Skip to main content

Cassandra

Overview

Apache Cassandra is a free and open-source, distributed, wide-column store, NoSQL database management system. SaddleData can use Cassandra as both a data source and a destination.

Prerequisites

Before connecting to Cassandra, please ensure you have the following:

  • A dedicated user for your source database to ensure data security.
  • Whitelisted SaddleData's IP addresses in your firewall to allow for a successful connection. Our IP addresses are 100.20.10.1 and 100.20.10.2.

Configuration

When creating a Cassandra Integration, you will need to provide the following information:

  • Contact Points: A comma-separated list of hosts or IP addresses of your Cassandra cluster.
  • Port: The port your Cassandra cluster is listening on (default is 9042).
  • User: The username for your user.
  • Password: The password for the user.
  • Keyspace: The name of the keyspace you want to connect to.

Sync Modes

Cassandra as a Source

When using Cassandra as a source, you can choose from the following sync modes:

  • Full Refresh: Reads all data from the table.
  • Incremental: Reads only new rows from the table based on a cursor column.

Cassandra as a Destination

When using Cassandra as a destination, you can choose from the following sync modes:

  • Full Refresh - Overwrite: Replaces all data in the destination table.

▸ Given instruction A
List every row below that contains the string "timestamp".
▸ Given instruction B
Continue the Cassandra connector page above, picking up right after its last line.

▸ Entries supplied
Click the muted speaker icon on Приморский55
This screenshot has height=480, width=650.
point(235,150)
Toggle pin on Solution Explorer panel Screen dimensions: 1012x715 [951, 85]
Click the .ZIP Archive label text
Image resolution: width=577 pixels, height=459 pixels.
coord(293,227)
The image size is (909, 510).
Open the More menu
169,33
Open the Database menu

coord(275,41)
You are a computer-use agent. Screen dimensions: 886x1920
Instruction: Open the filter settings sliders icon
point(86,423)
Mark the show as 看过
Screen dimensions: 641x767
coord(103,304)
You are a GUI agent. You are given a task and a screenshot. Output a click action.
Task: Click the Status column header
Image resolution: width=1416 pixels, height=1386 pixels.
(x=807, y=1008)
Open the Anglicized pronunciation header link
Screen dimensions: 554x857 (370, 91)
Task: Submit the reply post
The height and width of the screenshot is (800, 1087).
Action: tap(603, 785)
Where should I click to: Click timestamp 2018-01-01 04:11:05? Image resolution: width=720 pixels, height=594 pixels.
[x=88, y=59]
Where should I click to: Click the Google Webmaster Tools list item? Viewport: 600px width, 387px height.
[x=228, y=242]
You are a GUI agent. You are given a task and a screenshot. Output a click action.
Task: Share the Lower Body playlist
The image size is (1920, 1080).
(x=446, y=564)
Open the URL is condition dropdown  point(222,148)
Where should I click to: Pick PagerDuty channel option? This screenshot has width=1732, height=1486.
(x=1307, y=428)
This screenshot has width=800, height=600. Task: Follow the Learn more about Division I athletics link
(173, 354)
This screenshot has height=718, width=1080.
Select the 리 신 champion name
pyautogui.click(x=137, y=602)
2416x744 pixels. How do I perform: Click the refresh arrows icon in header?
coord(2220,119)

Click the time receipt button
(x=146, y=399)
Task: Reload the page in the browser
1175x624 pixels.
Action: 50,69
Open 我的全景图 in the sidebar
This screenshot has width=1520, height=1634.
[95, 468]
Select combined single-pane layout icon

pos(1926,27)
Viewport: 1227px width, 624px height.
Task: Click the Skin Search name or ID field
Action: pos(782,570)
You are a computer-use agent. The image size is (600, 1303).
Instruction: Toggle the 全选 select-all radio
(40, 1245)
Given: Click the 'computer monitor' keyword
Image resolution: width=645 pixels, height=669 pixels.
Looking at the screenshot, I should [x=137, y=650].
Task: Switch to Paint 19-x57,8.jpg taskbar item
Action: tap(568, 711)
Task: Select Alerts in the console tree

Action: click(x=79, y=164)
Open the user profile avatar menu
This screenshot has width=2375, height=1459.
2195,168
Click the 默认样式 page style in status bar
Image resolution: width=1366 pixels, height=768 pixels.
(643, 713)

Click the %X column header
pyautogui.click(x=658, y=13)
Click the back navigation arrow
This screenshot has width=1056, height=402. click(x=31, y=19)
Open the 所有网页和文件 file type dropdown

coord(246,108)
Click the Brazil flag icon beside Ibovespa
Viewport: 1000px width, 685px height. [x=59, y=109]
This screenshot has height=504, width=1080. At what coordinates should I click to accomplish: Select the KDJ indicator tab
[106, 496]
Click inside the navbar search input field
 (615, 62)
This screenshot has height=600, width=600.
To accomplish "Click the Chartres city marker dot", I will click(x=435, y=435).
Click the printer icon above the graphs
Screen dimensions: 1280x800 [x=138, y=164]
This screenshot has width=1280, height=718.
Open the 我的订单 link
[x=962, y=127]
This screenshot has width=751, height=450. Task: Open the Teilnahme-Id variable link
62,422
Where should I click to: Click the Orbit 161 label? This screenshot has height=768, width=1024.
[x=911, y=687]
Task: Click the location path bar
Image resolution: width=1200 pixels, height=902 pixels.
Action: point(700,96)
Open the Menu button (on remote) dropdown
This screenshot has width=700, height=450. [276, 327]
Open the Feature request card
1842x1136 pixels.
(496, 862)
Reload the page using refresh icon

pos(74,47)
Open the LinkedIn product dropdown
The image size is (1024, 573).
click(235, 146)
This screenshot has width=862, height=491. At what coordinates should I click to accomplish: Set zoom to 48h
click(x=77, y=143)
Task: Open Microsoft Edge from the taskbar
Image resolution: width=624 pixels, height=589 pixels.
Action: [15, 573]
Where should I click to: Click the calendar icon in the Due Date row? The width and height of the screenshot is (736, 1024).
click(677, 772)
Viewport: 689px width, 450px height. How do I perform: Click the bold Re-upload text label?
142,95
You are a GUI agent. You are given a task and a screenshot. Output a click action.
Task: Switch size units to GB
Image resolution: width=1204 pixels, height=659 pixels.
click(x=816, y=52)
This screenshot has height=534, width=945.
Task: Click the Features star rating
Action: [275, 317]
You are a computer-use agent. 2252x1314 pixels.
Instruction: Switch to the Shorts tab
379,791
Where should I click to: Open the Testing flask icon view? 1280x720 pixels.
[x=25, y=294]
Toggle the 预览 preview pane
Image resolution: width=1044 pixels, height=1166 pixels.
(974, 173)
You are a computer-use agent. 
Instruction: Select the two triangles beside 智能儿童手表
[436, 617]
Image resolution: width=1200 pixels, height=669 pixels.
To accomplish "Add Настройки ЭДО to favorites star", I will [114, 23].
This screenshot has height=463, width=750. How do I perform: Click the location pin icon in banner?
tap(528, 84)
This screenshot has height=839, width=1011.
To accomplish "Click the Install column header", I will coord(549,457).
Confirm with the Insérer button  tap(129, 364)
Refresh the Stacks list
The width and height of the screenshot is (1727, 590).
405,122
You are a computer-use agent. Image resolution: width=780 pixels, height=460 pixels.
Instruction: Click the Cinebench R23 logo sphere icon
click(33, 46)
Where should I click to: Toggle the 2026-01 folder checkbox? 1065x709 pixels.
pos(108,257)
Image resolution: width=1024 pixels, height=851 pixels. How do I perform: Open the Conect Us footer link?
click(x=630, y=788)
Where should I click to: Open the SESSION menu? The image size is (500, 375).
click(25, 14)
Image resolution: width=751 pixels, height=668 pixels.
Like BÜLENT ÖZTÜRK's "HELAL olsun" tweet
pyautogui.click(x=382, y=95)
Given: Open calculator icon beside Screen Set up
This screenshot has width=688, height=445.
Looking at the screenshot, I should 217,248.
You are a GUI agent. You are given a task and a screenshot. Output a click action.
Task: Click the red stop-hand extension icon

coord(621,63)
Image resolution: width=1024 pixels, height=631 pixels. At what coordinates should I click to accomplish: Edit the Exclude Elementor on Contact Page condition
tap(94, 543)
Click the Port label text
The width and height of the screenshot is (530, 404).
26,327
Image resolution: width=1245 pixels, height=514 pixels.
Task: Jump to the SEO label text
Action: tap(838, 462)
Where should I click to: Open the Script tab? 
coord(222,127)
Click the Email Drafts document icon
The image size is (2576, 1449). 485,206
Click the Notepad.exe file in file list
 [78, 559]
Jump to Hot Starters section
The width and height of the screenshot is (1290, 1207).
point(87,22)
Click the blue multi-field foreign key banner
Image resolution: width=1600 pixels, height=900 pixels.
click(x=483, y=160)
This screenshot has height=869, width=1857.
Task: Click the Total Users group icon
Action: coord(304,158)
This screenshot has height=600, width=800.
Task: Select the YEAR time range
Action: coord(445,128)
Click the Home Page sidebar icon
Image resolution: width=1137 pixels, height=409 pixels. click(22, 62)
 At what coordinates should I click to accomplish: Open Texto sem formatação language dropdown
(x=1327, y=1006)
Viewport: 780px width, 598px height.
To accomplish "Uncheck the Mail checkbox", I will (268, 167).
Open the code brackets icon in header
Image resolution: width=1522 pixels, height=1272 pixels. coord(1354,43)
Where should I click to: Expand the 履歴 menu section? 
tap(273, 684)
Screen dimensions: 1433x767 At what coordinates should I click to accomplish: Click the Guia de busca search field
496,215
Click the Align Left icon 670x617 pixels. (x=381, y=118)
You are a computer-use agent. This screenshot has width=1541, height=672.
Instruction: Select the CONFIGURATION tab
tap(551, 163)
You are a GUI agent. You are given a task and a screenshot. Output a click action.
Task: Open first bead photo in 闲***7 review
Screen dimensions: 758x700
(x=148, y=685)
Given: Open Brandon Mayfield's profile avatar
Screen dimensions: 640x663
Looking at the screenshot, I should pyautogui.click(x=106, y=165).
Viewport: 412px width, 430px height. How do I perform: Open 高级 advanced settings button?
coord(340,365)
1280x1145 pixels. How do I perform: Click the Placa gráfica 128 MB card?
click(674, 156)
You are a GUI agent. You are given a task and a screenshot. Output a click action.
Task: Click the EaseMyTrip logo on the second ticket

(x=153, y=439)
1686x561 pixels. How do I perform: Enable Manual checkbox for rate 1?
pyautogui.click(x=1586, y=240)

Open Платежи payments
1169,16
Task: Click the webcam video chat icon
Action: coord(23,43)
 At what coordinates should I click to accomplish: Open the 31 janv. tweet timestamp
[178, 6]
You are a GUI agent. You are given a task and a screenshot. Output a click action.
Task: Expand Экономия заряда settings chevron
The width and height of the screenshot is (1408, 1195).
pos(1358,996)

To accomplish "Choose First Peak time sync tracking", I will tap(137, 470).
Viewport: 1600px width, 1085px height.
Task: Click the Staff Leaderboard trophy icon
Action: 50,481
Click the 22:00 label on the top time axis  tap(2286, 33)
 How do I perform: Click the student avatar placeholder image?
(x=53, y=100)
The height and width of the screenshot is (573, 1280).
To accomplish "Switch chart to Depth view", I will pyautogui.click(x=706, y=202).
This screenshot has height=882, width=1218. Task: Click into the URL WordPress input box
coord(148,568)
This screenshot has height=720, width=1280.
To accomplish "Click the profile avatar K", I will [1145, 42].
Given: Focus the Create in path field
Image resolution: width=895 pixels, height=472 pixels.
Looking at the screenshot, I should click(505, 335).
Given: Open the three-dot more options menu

▸ Written answer A
Where should I click to: Click timestamp 2018-01-01 04:11:05? Image resolution: width=720 pixels, height=594 pixels.
 At what coordinates should I click to accomplish: Open the 31 janv. tweet timestamp

▸ Written answer B
  • Incremental - Append: Appends new records to the destination table.
  • Incremental - Deduped (Upsert): Updates existing rows and inserts new rows based on a primary key, as Cassandra's INSERT is an upsert.

Schema Evolution

Cassandra supports full Schema Drift handling:

  • Source: Detects new and dropped columns by querying system_schema.columns.
  • Destination: Supports ALTER TABLE operations to automatically add new columns when the "Automatically Update Destination" policy is active or when a drift is manually approved.
  • Namespace Handling: Robustly handles fully qualified table names (e.g., keyspace.table) and falls back to the configured keyspace if not specified.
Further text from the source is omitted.